Com um trabalho de formiguinha, a aposentada Myriam Salum, de 63, começou a estudar sobre o movimento LGBT. Sabia que o filho era gay. Porém, se assustou ao ser apresentada a dados alarmantes – O Brasil é o país onde mais se mata a população trans, que tem uma expectativa de vida de apenas 35 anos. Foi aí que ela iniciou, em 2017, uma saga para reunir o grupo “Mães pela Diversidade” em Minas. Hoje, mais de 200 compõem o coletivo.
Entre as ações da ONG, rodas de conversa, palestras e até mesmo presença em eventos temáticos, como blocos carnavalescos. “O risinho na esquina mata nossos filhos. Mata sonhos, mata projetos. E o ódio, a gente combate com amor”, se emociona Myriam, alegando que, nos últimos tempos, muitos pais também “têm saído do armário”. “Nossa militância é na paz, com alegria”.
“O ódio, a gente combate com amor”, diz militante LGBT
E com alegria, atabaques e congado, Maurício Tizumba, de 62, resiste em “uma das cidades mais racistas do Brasil”, diz. Idealizador do Tambor Mineiro, espaço cultural que mantem oficinas permanentes ao público, o multiartista alega que o negro sempre esteve à margem na capital, mas que, desde 2002, quebrar preconceitos tem sido comum na metrópole.
“A partir do momento em que usamos, e temos acesso, à música, à educação e à saúde, a paz vem. É uma consequência. Do contrário, fica cada um com sua paz, no seu mundinho, o que não é real”, descreve Tizumba, que faz atividades em penitenciárias e comunidades carentes.
Reflexo
Os casos recentes de violência em BH são reflexo de uma tendência que se espalha não só pelo Brasil, mas mundo afora.
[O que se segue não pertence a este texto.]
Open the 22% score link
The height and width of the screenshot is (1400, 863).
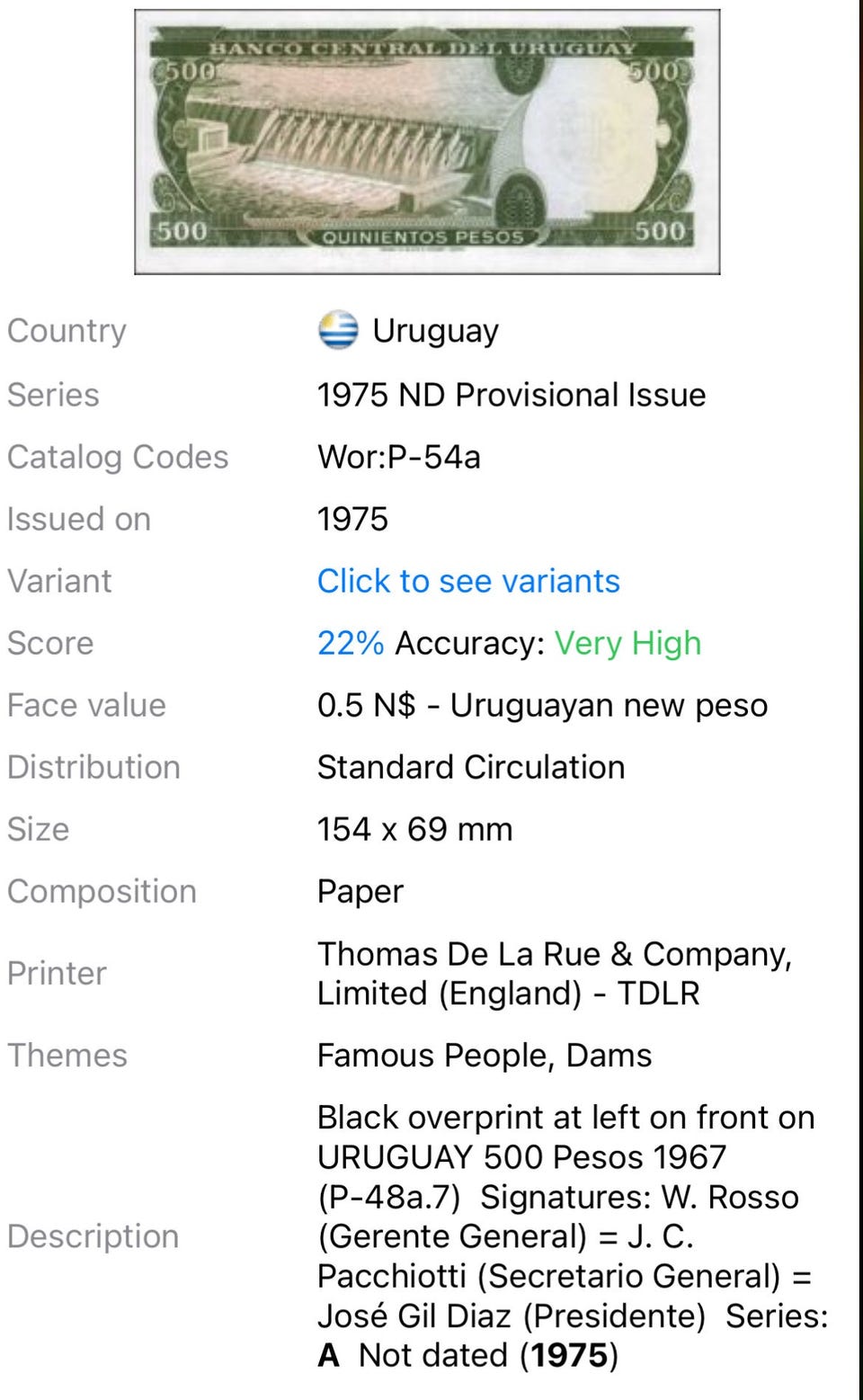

Doutora em Sociologia da Cultura, Cristina Leite explica que regras, até então pré-estabelecidas e firmadas na sociedade, têm sido quebradas.
“As instituições precisam de normas que garantam uma sociedade coesa, disposta ao diálogo”, considera a especialista, que vê com bons olhos pequenas atitudes no cotidiano. “São trabalhos que podem tocar alguém próximo”.